George Zimmerman is probably innocent where Trayvon Martin is concerned. Both legally and ethically.

Many people carry on like Martin did absolutely nothing wrong that evening while Zimmerman did a pseudo-KKK lynching. That is not the story I pieced together from sensible testimonies. Frankly, I see no reason to dismiss Zimmerman’s version.

In a neighborhood that had had unsolved burglaries lately, this official watchman saw a young man walking on lawns and looking in windows. It was for this reason—not the hoodie, the contents of the youth’s pockets, or his skin tone (which Zimmerman apparently couldn’t determine right away)—that the watchman reported him to the police. When the dispatcher asked for more details, Zimmerman got out of his car and followed Martin to get a better look. When the dispatcher said to stop following, Zimmerman agreed. Whether he complied right away is unclear to me, but that sort of mistake merits nothing worse than a reprimand in my book. Zimmerman had lost sight of Martin when the latter reappeared speaking aggressively. Before they could settle anything verbally, Martin had pinned Zimmerman to the sidewalk and was banging his head against it. Zimmerman called out for help, but none was immediately forthcoming. Martin noticed the gun on Zimmerman’s person and reached for it, but Zimmerman reached it first. When that unpleasant spectacle was over, Zimmerman called the police again.

If I’d had the self-confidence to join a neighborhood watch, I might have made all the same moves.

I don’t swear by all these details. Zimmerman may have made some up. Perhaps between his head banging and the general whirlwind stress of that night, he remains hazy on the fine points. That would be enough to explain his more doubtful claims from early in the case. But I cannot deny the picture painted by the audio recording (where the scream has been primarily identified as Zimmerman’s) and corroborated by both bodies: Zimmerman’s injuries were in keeping with a sidewalk beating, while the only non-gunshot wounds on Martin were self-inflicted knuckle scratches.

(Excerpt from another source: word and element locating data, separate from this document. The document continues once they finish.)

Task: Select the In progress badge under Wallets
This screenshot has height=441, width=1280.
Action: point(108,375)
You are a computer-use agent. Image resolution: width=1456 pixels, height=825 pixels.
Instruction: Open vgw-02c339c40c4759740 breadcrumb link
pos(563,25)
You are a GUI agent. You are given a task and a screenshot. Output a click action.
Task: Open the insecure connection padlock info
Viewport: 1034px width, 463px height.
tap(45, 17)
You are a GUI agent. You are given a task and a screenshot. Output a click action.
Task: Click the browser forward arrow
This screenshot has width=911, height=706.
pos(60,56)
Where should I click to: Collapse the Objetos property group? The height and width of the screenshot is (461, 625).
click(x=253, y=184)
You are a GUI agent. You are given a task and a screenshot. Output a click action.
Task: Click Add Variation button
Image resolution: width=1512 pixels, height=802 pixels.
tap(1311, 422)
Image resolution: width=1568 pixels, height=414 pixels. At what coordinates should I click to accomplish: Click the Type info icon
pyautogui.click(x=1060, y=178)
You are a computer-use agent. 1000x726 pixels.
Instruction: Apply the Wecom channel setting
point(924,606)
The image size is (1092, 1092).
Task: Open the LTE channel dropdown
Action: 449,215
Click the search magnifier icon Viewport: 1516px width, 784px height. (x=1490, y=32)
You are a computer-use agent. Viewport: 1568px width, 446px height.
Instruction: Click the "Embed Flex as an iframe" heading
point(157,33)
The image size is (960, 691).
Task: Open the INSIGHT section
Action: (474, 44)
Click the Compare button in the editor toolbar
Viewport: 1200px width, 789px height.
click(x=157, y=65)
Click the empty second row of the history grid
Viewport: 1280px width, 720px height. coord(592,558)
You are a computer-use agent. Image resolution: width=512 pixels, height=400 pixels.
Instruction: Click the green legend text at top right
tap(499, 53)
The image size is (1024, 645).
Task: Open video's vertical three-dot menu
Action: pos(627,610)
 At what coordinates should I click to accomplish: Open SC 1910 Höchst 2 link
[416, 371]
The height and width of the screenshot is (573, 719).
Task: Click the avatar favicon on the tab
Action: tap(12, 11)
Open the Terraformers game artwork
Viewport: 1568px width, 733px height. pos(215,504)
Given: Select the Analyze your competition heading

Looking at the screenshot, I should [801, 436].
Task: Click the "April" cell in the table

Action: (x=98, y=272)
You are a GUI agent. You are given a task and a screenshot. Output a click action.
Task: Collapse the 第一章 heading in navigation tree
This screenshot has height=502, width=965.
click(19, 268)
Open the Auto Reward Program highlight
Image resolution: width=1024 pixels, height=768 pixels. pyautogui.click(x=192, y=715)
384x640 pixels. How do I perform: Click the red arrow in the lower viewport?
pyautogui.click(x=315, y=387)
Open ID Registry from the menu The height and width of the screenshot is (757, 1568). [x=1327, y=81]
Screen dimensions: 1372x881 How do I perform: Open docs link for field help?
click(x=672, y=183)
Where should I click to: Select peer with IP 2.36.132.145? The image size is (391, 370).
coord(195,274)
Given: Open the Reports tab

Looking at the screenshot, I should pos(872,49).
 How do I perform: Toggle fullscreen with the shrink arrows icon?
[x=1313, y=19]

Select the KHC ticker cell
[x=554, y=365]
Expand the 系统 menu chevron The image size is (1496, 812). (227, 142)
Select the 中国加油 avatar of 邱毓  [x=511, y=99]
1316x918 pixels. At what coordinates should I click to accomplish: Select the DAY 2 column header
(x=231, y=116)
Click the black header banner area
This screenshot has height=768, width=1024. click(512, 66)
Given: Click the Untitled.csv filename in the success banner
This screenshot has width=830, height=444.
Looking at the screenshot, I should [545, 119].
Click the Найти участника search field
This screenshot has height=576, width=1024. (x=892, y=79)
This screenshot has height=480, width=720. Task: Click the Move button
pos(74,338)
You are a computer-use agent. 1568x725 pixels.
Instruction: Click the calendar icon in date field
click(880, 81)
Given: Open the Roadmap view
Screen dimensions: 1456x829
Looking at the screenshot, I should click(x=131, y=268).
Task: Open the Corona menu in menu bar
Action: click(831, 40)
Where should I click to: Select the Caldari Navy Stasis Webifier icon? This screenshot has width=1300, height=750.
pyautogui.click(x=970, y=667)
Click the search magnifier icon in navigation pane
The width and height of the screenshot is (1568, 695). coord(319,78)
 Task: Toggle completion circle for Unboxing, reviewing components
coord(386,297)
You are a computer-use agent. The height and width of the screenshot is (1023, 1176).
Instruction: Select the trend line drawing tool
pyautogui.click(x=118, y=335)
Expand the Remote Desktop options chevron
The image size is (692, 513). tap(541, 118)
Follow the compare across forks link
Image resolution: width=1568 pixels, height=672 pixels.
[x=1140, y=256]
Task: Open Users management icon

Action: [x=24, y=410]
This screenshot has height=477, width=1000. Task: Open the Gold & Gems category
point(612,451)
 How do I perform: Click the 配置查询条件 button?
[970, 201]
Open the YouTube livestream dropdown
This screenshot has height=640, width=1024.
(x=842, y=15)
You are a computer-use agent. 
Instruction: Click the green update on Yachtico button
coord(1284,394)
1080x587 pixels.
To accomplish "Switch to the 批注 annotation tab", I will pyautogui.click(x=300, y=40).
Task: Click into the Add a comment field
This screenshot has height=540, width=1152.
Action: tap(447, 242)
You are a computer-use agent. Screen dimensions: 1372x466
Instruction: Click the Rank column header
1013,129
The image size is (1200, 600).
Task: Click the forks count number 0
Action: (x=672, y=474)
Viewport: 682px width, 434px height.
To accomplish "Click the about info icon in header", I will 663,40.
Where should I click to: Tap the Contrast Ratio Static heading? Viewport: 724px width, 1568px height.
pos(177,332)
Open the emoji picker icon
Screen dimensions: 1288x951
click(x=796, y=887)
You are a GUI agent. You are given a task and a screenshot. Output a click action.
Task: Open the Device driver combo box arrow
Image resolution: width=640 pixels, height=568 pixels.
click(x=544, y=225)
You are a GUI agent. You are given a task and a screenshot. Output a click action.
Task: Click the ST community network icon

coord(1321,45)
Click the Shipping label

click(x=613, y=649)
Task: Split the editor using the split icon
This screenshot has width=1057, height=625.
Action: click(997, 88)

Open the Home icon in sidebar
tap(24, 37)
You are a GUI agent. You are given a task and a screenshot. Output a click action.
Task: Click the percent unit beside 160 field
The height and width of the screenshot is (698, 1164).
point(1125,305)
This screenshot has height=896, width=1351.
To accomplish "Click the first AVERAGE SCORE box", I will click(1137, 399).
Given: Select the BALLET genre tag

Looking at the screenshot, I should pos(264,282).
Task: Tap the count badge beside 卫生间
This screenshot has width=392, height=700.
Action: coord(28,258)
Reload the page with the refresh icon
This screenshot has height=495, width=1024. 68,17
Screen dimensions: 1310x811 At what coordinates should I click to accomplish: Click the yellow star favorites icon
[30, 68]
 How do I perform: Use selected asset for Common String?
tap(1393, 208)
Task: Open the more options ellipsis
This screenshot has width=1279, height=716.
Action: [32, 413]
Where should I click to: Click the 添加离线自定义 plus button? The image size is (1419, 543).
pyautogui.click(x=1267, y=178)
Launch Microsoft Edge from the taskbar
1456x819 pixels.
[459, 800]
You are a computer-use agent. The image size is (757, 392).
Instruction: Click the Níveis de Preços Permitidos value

This alone is enough cause to acquit Zimmerman, but I don’t want you thinking of him as a race-reversed O.J. Simpson. If he’s more than likely to have committed murder, then why did the prosecution pull such stupid jerk moves? I’m thinking especially of Rachael Jeantel, Martin’s “friend” who has proved herself a liar with conflicting stories, repeatedly used a racist term that she claims has taken on a nonracial meaning, and faulted Zimmerman first for confronting Martin and then for not confronting him. That said, I am inclined to believe her when she mentions things that aren’t favorable to Martin’s case, such as his twice-a-week weed habit, because why make that up? (I’m aware of the theory that the prosecution bombed on purpose as secret accomplices, but I’d hate to be that cynical.)

Complain all you want about how the “victim” got put on trial, but the character study was relevant for making Zimmerman’s story credible. I don’t assume that Martin really was about to burglarize, but he did have a record of theft. I don’t assume that he was on drugs at the time or that his drugs made him more violent (an effect that even marijuana can have on some people), but it would make sense. I know for a fact that he had a taste for violence, as reflected in a publicized text where he said he’d fight someone again because the opponent didn’t bleed enough the first time.

Maybe you believe all this but still think that Zimmerman lacked just cause for shooting. To me, it doesn’t matter that Martin was under 18 and unarmed; he forfeited his right to life the moment he used the sidewalk as a deadly weapon. He may not have deserved death exactly, but he asked for it. And you’d better believe that Zimmerman might well have died or suffered permanent brain damage without the gunshot. It was too late to run, he was no match in hand-to-hand combat, and calling for help wasn’t working fast enough. Shooting was a last resort. I haven’t subscribed to extreme pacifism since college, and I imagine most Zimmerman opponents don’t either.

It’s worth noting that Zimmerman’s defense has nothing to do with Florida’s stand-your-ground law, which applies only when the shooter also has the option of nonviolent escape. If anyone here tried to take advantage of SYG, Martin did. I don’t know for sure whether the costs of SYG outweigh the benefits, but it’s just one way that the case became a symbol for an irrelevant cause.

The other way, of course, pertains to race. Were it not for baiters like Al Sharpton and, let’s face it, Barack Obama, we would not jump to the conclusion that Zimmerman profiled on that basis, much less that he killed on that basis. The baiters also ignore cases where the races are reversed and the verdict comes out the same, so let’s not attribute racism to the jury either.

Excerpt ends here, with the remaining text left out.